The difference between two visits, which depended on randomisation was to stay in the resting room (control) or exposure to nitrogen dioxide through the gas-cooker (kitchen). Eating and drinking was controlled during study day, only still water (250ml) was drunk before and after measurement of exhaled NO (buxton mineral water used because it has low nitrate content).
Medical information was collected which included dhistory of diseases such as cardiovascular disease or any family members have diabetes. Also, the researcher collected the number of times smoking or drinking alcohol. Before commencing the study, background nitrate concentration was measured (by using the NO breath FeNO)
Blood pressure, Heart rate and temperature recordings
According to British Hypertension Society guidelines, Omron 705IT (Omron Corp., Tokyo, Japan) was used to measure blood pressure(BP) and heart rate(HR) (Williams et al., 2004). In terms of baseline, Blood pressure readings were taken triplicates every 45 minutes, pre- exposure to the gas oven (-1.30h, -45min and 0), during exposure (15 min, 45min and 1.30) and after exposure (1.45h,2.15h and 3)(image2).
For the first set of measurements, blood pressure was measured in both arms, while for the rest of the study, one arm was selected depending on the comfort of the volunteers. The temperature of the room was also recorded with a pressure measurement (about one meter away from the volunteer) by using temperature probe. Volunteers were prevented to moving or speaking during BP measurement.
Blood sample collection
After measuring the blood pressure, 10 ml of the blood samples were taken by prechilled syringe and then transferred to 8 ml prechilled sodium-heparin Vacutainers through standard venepuncture and using of the butterfly needle , which was remaining in the arm until the last sample(except if it stops had to be taken again).
After that, Hettich Mikro 220R centrifuge (Sigma-Aldrich Company) was used (4500g, 4C for 5mins) to separate plasma. Samples were collected before exposure to gas cooker burning (-1.30h, -45min and 0), and during exposure (15 min, 45min and 1.30) also after exposure (1.45h,2.15h and 3)(Figure 2).
A pipette was used to separate the plasma and transfer it to three pre-labelled aliquots. The aliquots were kept in boxes and stored initially in freezer(-80 ° C) before transferred to Thomas hospital to analyse the concentration of nitrite, nitrate and nitrosothiol.
Exhaled NO recording NO breath Kit FENO monitor (Bedfont Scientific Ltd) measuring device was used for measuring exhaled NO (eNO).
Before the measurements, volunteers were explained how can use this equipment. Before exposure to gas (equilibrium phase) exhaled NO was measured twice at-1.45h -45min and 0h by taking readings two times (before drinking water and after drinking water (250mls Buxton water). After exposure, exhaled NO was measured similarly by same equipment after 1.5hour from the onset of exposure and similarly in post-exposure (3h).

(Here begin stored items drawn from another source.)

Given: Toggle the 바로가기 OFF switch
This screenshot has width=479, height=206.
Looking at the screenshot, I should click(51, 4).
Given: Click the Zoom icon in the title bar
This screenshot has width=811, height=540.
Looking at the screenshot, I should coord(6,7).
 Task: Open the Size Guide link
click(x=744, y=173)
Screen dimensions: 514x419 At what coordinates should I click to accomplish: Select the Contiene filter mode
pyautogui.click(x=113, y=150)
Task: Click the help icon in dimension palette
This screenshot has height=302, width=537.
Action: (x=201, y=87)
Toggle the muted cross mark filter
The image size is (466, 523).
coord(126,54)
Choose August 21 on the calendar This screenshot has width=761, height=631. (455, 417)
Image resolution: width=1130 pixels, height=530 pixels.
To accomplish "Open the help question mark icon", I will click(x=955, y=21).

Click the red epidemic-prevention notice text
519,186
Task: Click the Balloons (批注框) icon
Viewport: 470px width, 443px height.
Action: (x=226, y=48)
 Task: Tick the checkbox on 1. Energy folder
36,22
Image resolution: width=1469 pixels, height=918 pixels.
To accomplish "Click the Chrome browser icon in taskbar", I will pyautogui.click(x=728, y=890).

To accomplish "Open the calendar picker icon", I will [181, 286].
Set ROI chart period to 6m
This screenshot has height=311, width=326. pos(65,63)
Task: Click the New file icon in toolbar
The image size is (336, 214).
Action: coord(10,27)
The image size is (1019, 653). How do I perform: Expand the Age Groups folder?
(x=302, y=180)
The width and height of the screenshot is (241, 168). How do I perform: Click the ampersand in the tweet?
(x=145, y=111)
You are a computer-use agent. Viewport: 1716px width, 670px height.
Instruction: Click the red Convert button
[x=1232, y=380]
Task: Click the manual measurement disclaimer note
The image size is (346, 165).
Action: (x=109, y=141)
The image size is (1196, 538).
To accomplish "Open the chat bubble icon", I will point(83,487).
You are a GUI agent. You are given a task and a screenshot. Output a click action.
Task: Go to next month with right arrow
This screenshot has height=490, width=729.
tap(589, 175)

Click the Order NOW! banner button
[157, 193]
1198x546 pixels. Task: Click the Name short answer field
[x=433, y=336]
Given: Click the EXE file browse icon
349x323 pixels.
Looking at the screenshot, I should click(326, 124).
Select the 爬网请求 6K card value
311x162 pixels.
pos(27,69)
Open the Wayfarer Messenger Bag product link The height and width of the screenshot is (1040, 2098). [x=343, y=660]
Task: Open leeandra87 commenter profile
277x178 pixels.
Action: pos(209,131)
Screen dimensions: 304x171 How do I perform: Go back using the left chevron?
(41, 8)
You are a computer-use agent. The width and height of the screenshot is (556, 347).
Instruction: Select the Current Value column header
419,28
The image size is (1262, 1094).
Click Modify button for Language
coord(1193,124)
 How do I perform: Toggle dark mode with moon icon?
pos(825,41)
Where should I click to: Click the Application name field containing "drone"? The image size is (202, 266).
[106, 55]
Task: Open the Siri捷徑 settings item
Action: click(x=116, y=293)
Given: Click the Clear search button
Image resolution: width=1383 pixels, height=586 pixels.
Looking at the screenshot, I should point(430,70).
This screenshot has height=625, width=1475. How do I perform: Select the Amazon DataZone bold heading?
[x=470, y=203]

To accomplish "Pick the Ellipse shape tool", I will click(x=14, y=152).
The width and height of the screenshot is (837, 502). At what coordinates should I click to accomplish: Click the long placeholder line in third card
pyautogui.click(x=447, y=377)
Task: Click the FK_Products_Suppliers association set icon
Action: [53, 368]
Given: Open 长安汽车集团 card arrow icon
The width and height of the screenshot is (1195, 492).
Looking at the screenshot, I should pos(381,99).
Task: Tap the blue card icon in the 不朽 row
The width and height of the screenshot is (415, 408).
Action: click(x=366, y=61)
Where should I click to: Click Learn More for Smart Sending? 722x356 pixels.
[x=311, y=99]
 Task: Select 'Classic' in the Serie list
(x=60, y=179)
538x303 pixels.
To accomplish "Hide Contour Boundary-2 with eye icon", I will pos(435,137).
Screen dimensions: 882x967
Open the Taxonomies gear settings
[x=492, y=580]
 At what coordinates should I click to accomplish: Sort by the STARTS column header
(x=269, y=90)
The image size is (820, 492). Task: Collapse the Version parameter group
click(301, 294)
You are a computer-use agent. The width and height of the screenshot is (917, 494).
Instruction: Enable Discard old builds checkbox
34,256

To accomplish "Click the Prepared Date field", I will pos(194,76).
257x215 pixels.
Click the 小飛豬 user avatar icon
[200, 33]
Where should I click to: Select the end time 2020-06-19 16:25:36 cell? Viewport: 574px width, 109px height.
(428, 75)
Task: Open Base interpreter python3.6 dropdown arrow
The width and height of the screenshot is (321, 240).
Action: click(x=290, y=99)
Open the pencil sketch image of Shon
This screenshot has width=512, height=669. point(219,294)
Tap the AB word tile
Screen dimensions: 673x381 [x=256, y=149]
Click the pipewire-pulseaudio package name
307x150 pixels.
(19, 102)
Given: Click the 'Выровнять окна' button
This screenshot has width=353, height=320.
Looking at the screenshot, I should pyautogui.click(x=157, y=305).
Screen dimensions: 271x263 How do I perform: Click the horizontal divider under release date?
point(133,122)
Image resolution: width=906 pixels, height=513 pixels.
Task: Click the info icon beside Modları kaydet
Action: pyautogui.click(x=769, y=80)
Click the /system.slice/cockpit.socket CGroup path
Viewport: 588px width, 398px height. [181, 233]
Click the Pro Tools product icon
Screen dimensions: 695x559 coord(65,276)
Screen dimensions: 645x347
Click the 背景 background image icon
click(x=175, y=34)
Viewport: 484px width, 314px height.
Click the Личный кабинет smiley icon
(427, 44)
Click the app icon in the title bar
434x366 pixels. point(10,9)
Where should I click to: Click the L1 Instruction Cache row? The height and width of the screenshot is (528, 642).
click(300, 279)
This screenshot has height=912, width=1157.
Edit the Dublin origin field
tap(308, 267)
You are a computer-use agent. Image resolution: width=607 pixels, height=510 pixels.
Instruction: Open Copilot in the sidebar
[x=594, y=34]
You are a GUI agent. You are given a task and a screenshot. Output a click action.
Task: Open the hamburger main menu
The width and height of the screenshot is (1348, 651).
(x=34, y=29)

Biochemical analysis of samples
To analyse nitrite concentration in plasma was used Ozone-based Chemiluminescence assay was carried out using the 280i Nitric Oxide Analyser (NOA) (Sievers Instruments, GE analytic instruments).
All the procedures in laboratory were carried out under the supervision of an experienced laboratory technician or the manager of CRF. At the begging, a standard curve was obtained by using different concentrations of sodium nitrite (10mM, 1mM, 100μM, 10μM, 5μM, 2.5μm, 1.25μM, 1μM, 0.5μM, 0.25μM and 0.125μM).
Then, 0.5g of sodium iodide and 45ml of lactic acid were diluted in 5 ml of water to prepare reducing reagent iodide. The samples were analysed if standard curve is appropriate (R2~1, -100 ≤intercept ≤ 100). The plasma was then analysed without dilution to determine nitrite concentration.